## Aim of the exercise
Would you please set down the lines of the data from the one containing "545x338 pixels. How" to the final line, exactly and only those?

── Data extract ──

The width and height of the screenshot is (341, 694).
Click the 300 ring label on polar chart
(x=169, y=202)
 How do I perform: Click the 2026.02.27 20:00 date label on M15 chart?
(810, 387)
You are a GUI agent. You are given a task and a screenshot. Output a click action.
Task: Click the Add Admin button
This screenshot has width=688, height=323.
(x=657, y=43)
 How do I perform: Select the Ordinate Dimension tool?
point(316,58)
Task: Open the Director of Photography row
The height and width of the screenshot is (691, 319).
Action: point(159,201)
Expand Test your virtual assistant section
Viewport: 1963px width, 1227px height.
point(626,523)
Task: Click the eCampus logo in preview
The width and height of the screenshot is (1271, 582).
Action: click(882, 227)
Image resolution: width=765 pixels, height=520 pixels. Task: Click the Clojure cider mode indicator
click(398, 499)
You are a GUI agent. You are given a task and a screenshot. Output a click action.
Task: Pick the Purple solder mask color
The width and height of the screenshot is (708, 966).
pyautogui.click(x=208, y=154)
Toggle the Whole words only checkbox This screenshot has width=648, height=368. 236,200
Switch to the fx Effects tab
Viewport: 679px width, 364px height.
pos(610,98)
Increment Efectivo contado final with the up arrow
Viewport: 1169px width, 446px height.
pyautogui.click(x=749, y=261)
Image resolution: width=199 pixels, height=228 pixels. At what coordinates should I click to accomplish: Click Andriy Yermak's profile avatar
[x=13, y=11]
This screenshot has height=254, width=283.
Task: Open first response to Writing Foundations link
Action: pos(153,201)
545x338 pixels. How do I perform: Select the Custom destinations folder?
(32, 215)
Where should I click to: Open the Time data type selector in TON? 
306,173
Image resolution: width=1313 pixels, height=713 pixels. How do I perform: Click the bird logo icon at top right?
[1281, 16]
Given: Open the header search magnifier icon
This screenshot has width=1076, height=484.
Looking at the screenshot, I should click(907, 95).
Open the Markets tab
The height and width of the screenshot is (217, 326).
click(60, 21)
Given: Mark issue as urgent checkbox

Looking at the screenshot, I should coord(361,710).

───

## Solution for this problem
545x338 pixels. How do I perform: Select the Custom destinations folder?
(32, 215)
Where should I click to: Open the Time data type selector in TON? 
306,173
Image resolution: width=1313 pixels, height=713 pixels. How do I perform: Click the bird logo icon at top right?
[1281, 16]
Given: Open the header search magnifier icon
This screenshot has width=1076, height=484.
Looking at the screenshot, I should click(907, 95).
Open the Markets tab
The height and width of the screenshot is (217, 326).
click(60, 21)
Given: Mark issue as urgent checkbox

Looking at the screenshot, I should coord(361,710).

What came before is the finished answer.